A gender identity clinic in London has said it is investigating “a data security incident” after patient emails were exposed.
The Charing Cross Gender Identity Clinic, which is run by Tavistock and Portman NHS Foundation Trust, sent out an email on 6 September regarding an art project.
Tavistock later said in a statement that “due to an error, the email addresses of some of those we are inviting to participate were not hidden and therefore visible to all”.
Two separate emails were sent, with about 900 people’s emails on each one, BBC News reported.
The trust’s statement added: “We are hugely apologetic and understand that this is a serious data breach.
“We can confirm we are reporting this breach to the Information Commissioner’s Office (ICO) as well as treating it as a serious incident within the Trust.”
The Gender Identity Clinic accept referrals from all over the UK for adults with issues related to gender and involves patients who are transitioning gender or considering doing so.

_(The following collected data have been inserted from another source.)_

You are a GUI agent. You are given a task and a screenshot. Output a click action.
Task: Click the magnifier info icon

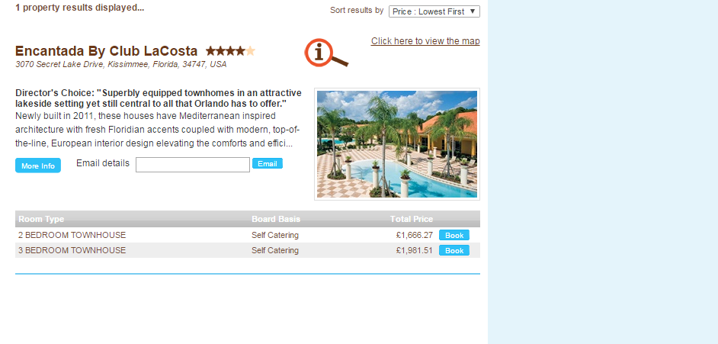click(x=326, y=53)
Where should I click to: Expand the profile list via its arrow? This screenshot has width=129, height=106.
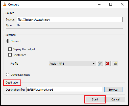[94, 64]

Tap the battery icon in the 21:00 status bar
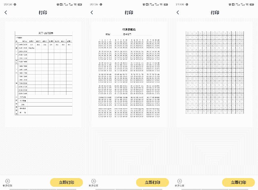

One of those affected was Shon Faye, who told The Guardian: “It could lead to people being outed to family members or to their communities as being trans, where it may be a risk to them being known to be trans.
“That could be hugely dangerous to their wellbeing and safety.”

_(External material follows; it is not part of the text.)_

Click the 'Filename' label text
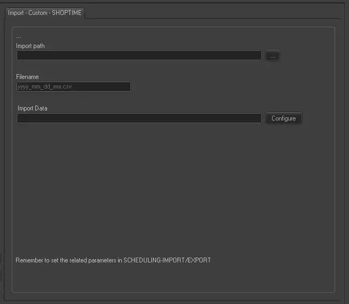 click(x=27, y=77)
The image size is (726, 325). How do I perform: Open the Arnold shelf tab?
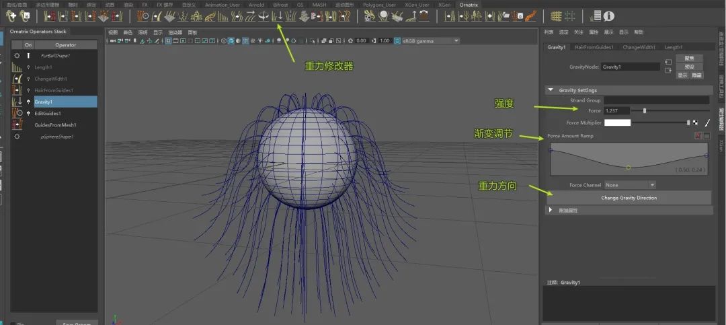(256, 5)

The ICO confirmed on social media that it has been made aware of the incident and would “assess the information provided”.
Tavistock and Portman NHS Foundation Trust has made us aware of an incident and we will assess the information provided. https://t.co/KYoU8dWz44
— ICO (@ICOnews) September 6, 2019
In May 2016, the 56 Dean Street clinic in London’s Soho was fined £180,000 by the ICO after almost 800 email addresses of patients were leaked.